本発明は、葉特異的発現活性を有するプロモーター及びその使用に関するものである。
植物細胞内で機能可能なプロモーターの下流に発現させたい目的タンパク質をコードする遺伝子を連結させた遺伝子を植物細胞に導入し、得られた植物細胞を通常の植物組織培養技術により再生させる方法によって、所望の形質を有する改良植物体を作出することが行われている。植物で一般に用いられるプロモーターとしては、例えば、カリフラワーモザイクウイルス(CaMV)35Sプロモーター、アグロバクテリウムTiプラスミド由来ノパリン合成酵素遺伝子のプロモーター(Pnos)、トウモロコシ由来ユビキチンプロモーター、イネ由来のアクチンプロモーターなどが知られている。これらのプロモーターは、植物細胞内で目的とするタンパク質を構成的(constitutive)に発現させることが知られており、汎用されている。

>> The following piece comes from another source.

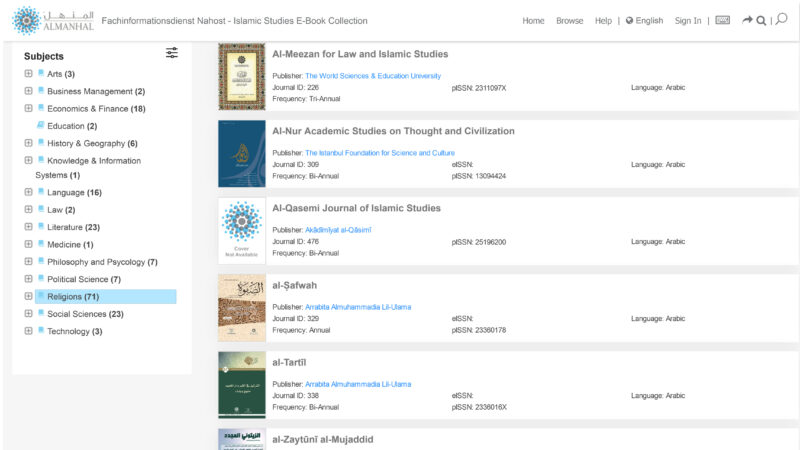Viewport: 800px width, 450px height.
Task: Open the Subjects filter settings icon
Action: coord(172,53)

しかしながら、植物を改良する場合、例えば、目的タンパク質を局所的に発現させることにより効果的な改良が行えることがあり、このような改良により新しいタイプの高機能性植物を開発する一環として、組織特異的な発現をもたらす植物プロモーターの探索が望まれている。

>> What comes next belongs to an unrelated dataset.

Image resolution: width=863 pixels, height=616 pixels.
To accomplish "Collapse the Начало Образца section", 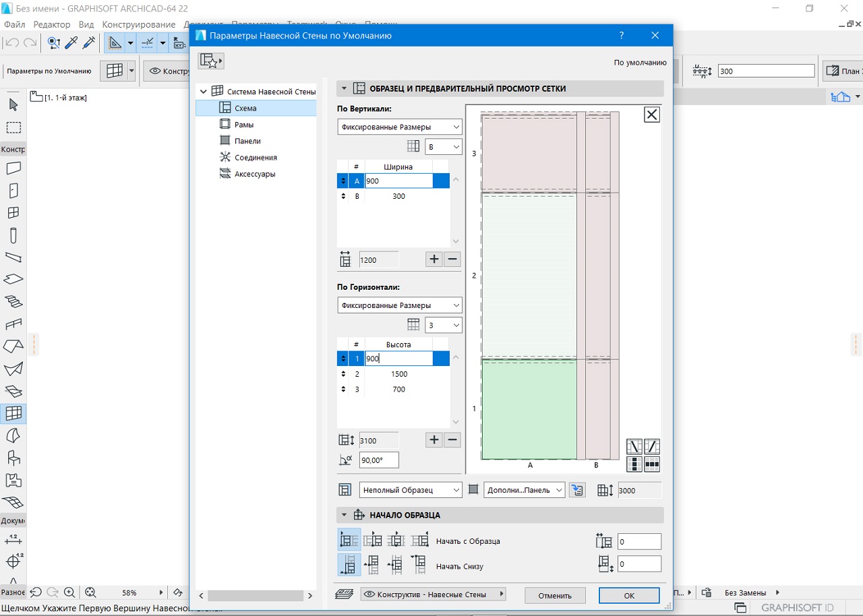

これまでに、植物において目的タンパク質を組織特異的に発現させることのできるプロモーターとしては、イネを例にすると、葯特異的プロモーターRA8(特許文献1)、葯又は花粉特異的プロモーターCatA(特許文献2)、雄ずい特異的プロモーターT72, T23, T42, T155, E1(特許文献3)、花器特異的プロモーターRPC213(特許文献4)、葉肉細胞特異的プロモーターrbcS(非特許文献1)、胚乳特異的プロモーターGluB-1、GluA-2(非特許文献2、3)、カルス特異的プロモーターPRO3(特許文献5)等が報告されている。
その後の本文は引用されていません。